Plan to canvass residents on preferred playground options
Deciding whether Dunedin gets its own destination playground should come closer this week.
Dunedin City Council is deliberating on its annual plan from today and is expected to direct staff to move forward with asking residents what they want in terms of playgrounds in the city.
The ball started after council heard comments from several bidders during last year’s 10-year plan deliberations asking for investment in a destination playground similar to the Margaret Mahy family playground in central Christchurch .
Since then, the council has considered whether it would be fairer to move forward with small, substantial improvements to Marlow Park (also known as Dinosaur Park) in St Kilda, from Woodhaugh Gardens to North Dunedin and the Mosgiel Memorial Garden.
The extended geographic nature of these parks would allow more children to have local access to a superior park.
Council is now expected to automatically approve a plan for which of these options the public thinks is best.
The proposed way forward for the project is to hold two rounds of public consultations in the fiscal year 2022-23.
It is expected that consultation costs will be covered by the existing parks and recreation budget.
In the first round, people will be asked if they would prefer a single larger playground or if the three existing parks needed improvement.
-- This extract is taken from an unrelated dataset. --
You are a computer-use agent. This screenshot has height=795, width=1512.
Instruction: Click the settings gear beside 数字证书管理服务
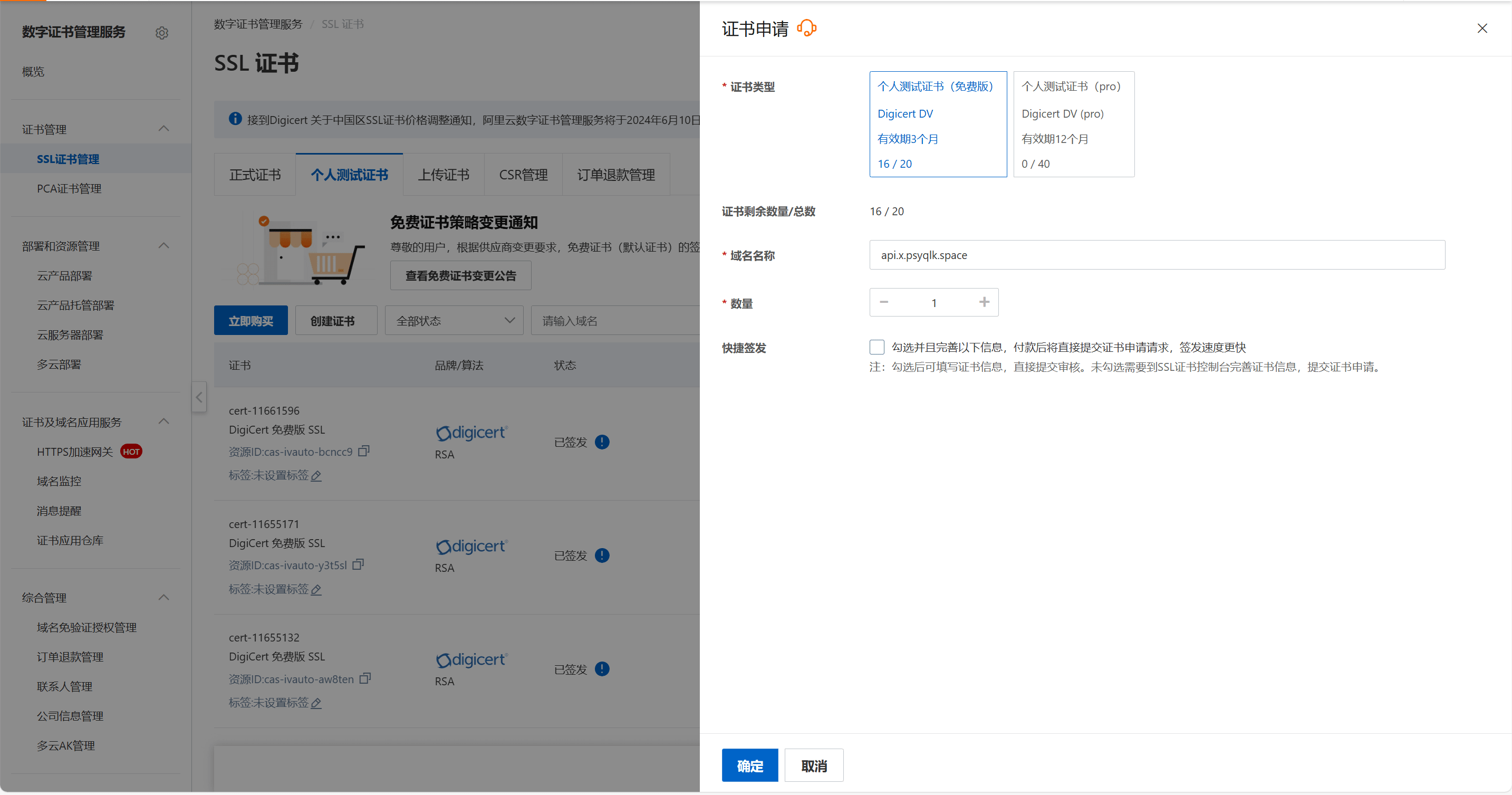tap(162, 33)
If a single park is the preferred option, it may be a brand new playground or involve a major overhaul of an existing park.
People will also be encouraged to share the types of games and play values they would like to see included in the proposed playground(s).
Advisors will make a decision after the first round of feedback on which option they would like to move forward with.
The second step will depend on this choice.
If councilors decide to approve small improvements at the three parks, council staff will create concept plans for these sites.
If a single larger site is approved, council staff will assess potential locations for the playground and present a feasibility study of the sites to council.
The second round of consultation will also gather the public’s opinions before the councilors decide on the final form that the park’s work will take.